Miraval, sabedor de que había perdido la confianza del Rey, acechaba una ocasión favorable para dejar su empleo, mediante alguna honrosa compensación, pero sus enemigos, temerosos de las ventajas que pudiera conseguir ayudándose de sus audiencias semanales con el Rey, se le anticiparon y lograron su destitución el 27 de octubre de 1724. Sin embargo, se le concedió el título de consejero de Estado con un pingüe sueldo (5 de noviembre). Con toda evidencia su caída se hallaba ligada a la nueva situación de la Corte de España donde ya prevalecían los intereses de la Reina, que se encarnizó con cuantos habían mostrado oposición, tibieza o por lo menos poco interés en que recobrase el Rey la corona.

Luis de Miraval se casó dos veces: en 1699 con María Magdalena Dávila y Moncada, con quien tuvo cuatro niños muertos jóvenes y una hija, María Melchora; en 1709, en Madrid, con Isabel María Queipo de Llano y Dóriga, hija del conde de Toreno, unión de la que nacieron tres niños fallecidos en edad temprana y cinco que sobrevivieron (Joaquín Antonio, Joaquina María, Josefa María, María Magdalena y José Ignacio).

 

Fuentes y bibl.: Archivo Histórico Nacional, Consejos, libs. 732, 733; Estado, leg. 3427; Órdenes Militares, Alcántara, exp. 977.

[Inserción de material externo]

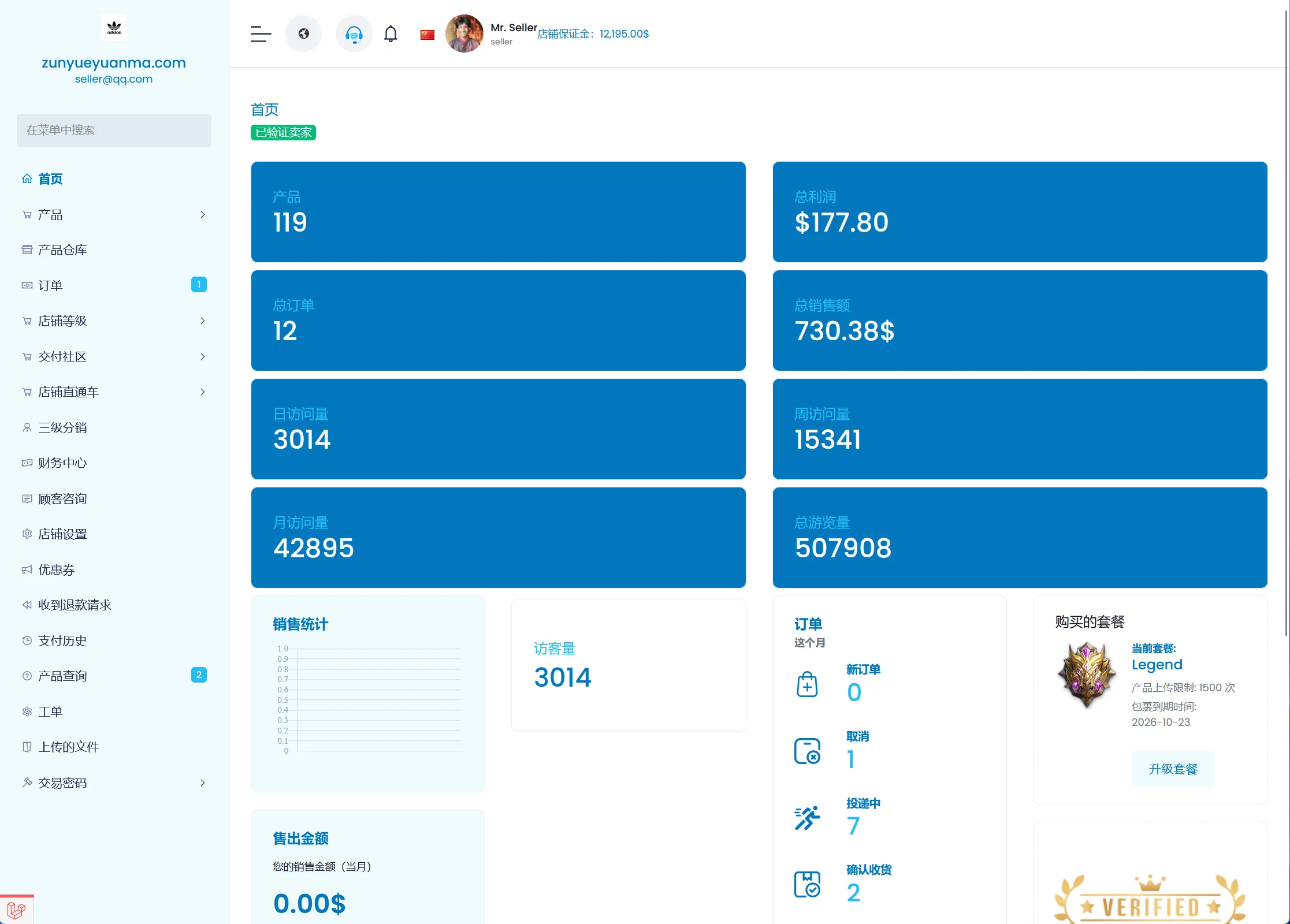
Task: Expand the 店铺等级 submenu chevron
Action: click(x=202, y=321)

A. Baudrillart, Philippe V et la cour de France, t. II, Paris, F. Didot, s. f.; G. Coxe, España bajo el reinado de la casa de Borbón [...], trad. al esp. por J. de Salas y Quiroga, t. II, Madrid, F. de Mellado, 1846; A. y A. García Carraffa, Enciclopedia heráldica y genealógica hispanoamericana, t. LV, Madrid, 1952-1963; J. Fayard, Los ministros del Consejo Real de Castilla (1621-1788). Informes biográficos, Madrid, Hidalguía- Consejo Superior de Investigaciones Científicas, Instituto Salazar y Castro, 1982; F. Barrios, El Consejo de Estado de la monarquía española (1521-1812), Madrid, Consejo de Estado, 1984; D. Ozanam, Les diplomates espagnols du XVIIIe siècle, Madrid- Bordeaux, Casa de Velázquez-Maison des Pays Ibériques, 1998.